At first, I caught myself thinking something vaguely along the lines of "oh no, the kid won't do it right." Then I couldn't believe I had that thought. Me, a progressive educator dedicated to child-centered learning! I mentally noted my reaction and then evicted it from my mind. Then, the boy himself blew me away. He instantly had a vision of what he would sculpt. "Goose," he said. He put us in a V formation and had us flap our arms. I asked if we could rest if our arms got tired and he said if our arms got tired we would change positions: the person at the front of the V would move to the back and someone else would take the lead. While the other groups' sculptors were working out their creations, the five of us stood there flapping slowly, and now and then changing positions while our sculptor stood back and smiled.

Later, back in the dorm room I reflected on what place and migration could mean in the context of our preschool community, and I wrote this:

Everybody in our immediate community - whoever we're working with or sharing space and time with - comes from a different place and has been on a different journey, but they are all here, together, in the present moment. The diversity inherent in these varied histories makes a community strong because each individual can build on the collective knowledge and experience of the group. Everyone has something to contribute and everyone has something to learn. No one's skills, knowledge or experiences are more important than anyone else's; they all contribute in different ways.

I'm looking forward to participating in this week's migration of thought, following different lead geese and sometimes taking the lead myself. Then I get to take part in another great migration of thought: the 2013-2014 school year, with this year's unique group of teachers, children, parents and extended community.
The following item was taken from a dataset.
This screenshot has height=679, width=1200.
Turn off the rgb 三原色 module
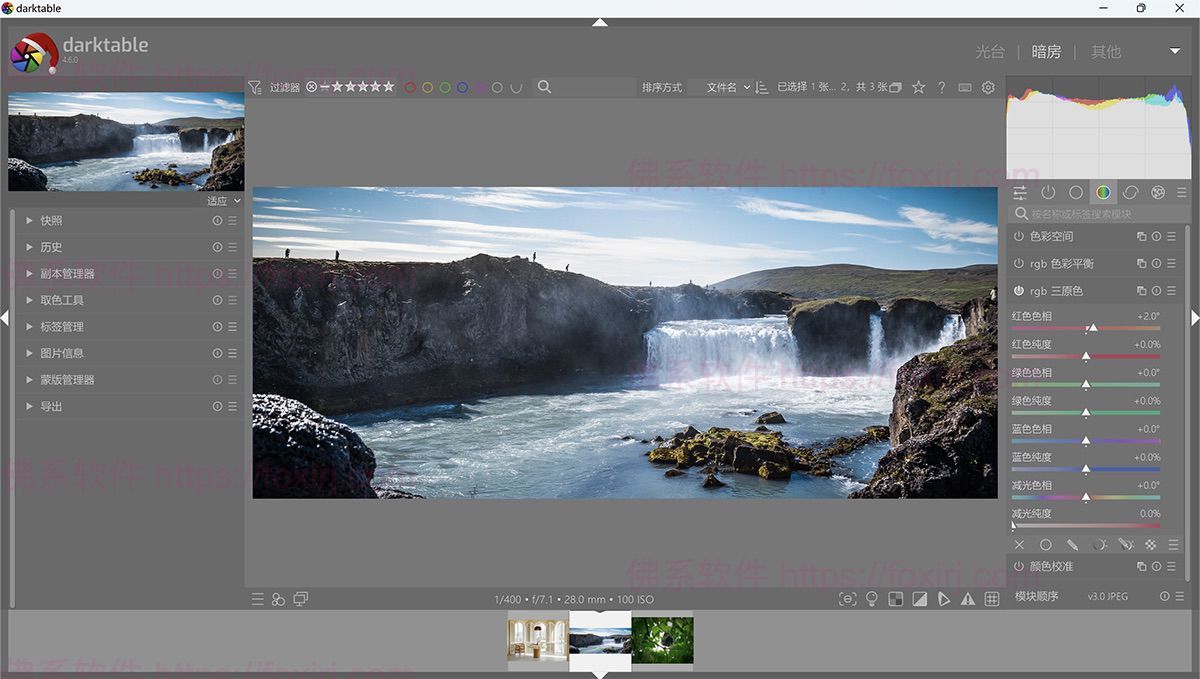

Here we go!


Tuesday, February 12, 2013

the most important song



As a singer/songwriter, I often sing with children in preschool, and sometimes we make up songs together, or change lyrics to songs to include all the different ideas the children suggest.

Sometimes when we're singing at circle time, kids get silly and crazy and make weird noises instead of singing or listening.  Over time I've learned to focus that creative energy into making up new verses, or singing the whole tune only on the word "Meow."  More kids tend to sing along when it's time to sing "Meow" or "Blah" instead of the words.  

But there's one exception.

A long time ago I heard a song called "My Mommy Comes Back" by Hap Palmer.  The chorus stuck in my head:

"My mommy comes back, she always comes back
She always comes back to get me
My mommy comes back, she always comes back
She never would forget me."

I had forgotten that there were verses to the song until I looked it up to link it to this post.  When I started teaching preschool I began singing the chorus to kids who were missing their mommies. Then I started personalizing the song with the child and parent's names.  So for a child named Andrew whose mommy was Jennifer, for example, I would sing:

"Jennifer comes back, she always comes back
She always comes back to get Andrew
Jennifer comes back, she always comes back
She never would forget Andrew."

Always, when singing this song, there is no silliness.  There are no "Blah" or "Moo" sounds.  The child I'm singing to stares into my eyes, and the other children nearby fall absolutely silent, listening.  As soon as the song is over, the chatter begins:  "Now do MY mommy!  My mommy's name is Claire."  "Sing my dad now."  "My daddy's name is Mark."  "Now my Nana."  "Now my Grandpa."  Then everyone listens quietly again as the song is sung, over and over, each child contemplating that most important piece of knowledge in their lives: that a loving adult will always come back to get them. 

Sometimes I sing songs to lighten the mood, to practice phonemic awareness, to play a game, to get to know each other's names, to wait for our friends, to learn a concept, or just for fun.  But "My Mommy Comes Back" is the most important song I've ever sung to kids, and it's an honor every time I do it.